▸ Supplied text:
After a (another) long hiatus, a bulk collection of the parenting notes returns.
This week, I discuss kids and chores, my life as a short-order cook, my new podcast and cleaning up the kid’s room.
***AND DON’T FORGET: The 2020 Daily Calendar is available now!***
Parenting Note #646
Leaves pile against the curb and make parallel parking tricky.
There’s time to kill before their mom gets home from work. I’m raking the leaves down the street and into the kneecap height pile dividing parking spots.
“Can I help?” the 6-year-old asks, avoiding homework.
She clears modest sections of blacktop, dragging the rake in a straight line, stopping only to make sure I’m watching with an approving face.
“Let me do some,” demands the 9-year-old, ninja swords strapped to his back.
There are two children and one rake, and this makes for a complicated math problem.
The 6-year-old continues, hearing but choosing to ignore the request. The 9-year-old retreats to the garage, reappearing with a broom.
“I want to use the broom!” booms the youngest, now the one being ignored.
The bickering goes on for ten minutes, with cleanup tools being handing back and forth, neither kid ever using the device he or she wants at that moment.
The fighting is so loud leaves fall prematurely.

▸ Dataset excerpts:
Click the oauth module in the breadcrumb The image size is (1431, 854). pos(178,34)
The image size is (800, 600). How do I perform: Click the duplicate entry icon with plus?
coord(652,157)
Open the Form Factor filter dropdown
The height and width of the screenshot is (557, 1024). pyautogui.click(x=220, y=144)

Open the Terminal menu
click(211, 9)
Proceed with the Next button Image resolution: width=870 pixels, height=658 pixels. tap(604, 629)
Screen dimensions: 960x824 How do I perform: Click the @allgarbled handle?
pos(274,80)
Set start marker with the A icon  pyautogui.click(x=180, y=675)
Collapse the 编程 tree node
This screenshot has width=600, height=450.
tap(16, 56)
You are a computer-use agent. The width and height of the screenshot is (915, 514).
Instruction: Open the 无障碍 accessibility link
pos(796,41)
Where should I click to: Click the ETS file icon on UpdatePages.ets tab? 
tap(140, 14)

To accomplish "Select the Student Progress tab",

▸ What is needed: Please write out the stretch of the parenting note that starts with the words containing "This week, I" and ends with "to his back.", swapping "ninja swords" for "foam swords".

▸ Result of the exercise:
This week, I discuss kids and chores, my life as a short-order cook, my new podcast and cleaning up the kid’s room.
***AND DON’T FORGET: The 2020 Daily Calendar is available now!***
Parenting Note #646
Leaves pile against the curb and make parallel parking tricky.
There’s time to kill before their mom gets home from work. I’m raking the leaves down the street and into the kneecap height pile dividing parking spots.
“Can I help?” the 6-year-old asks, avoiding homework.
She clears modest sections of blacktop, dragging the rake in a straight line, stopping only to make sure I’m watching with an approving face.
“Let me do some,” demands the 9-year-old, foam swords strapped to his back.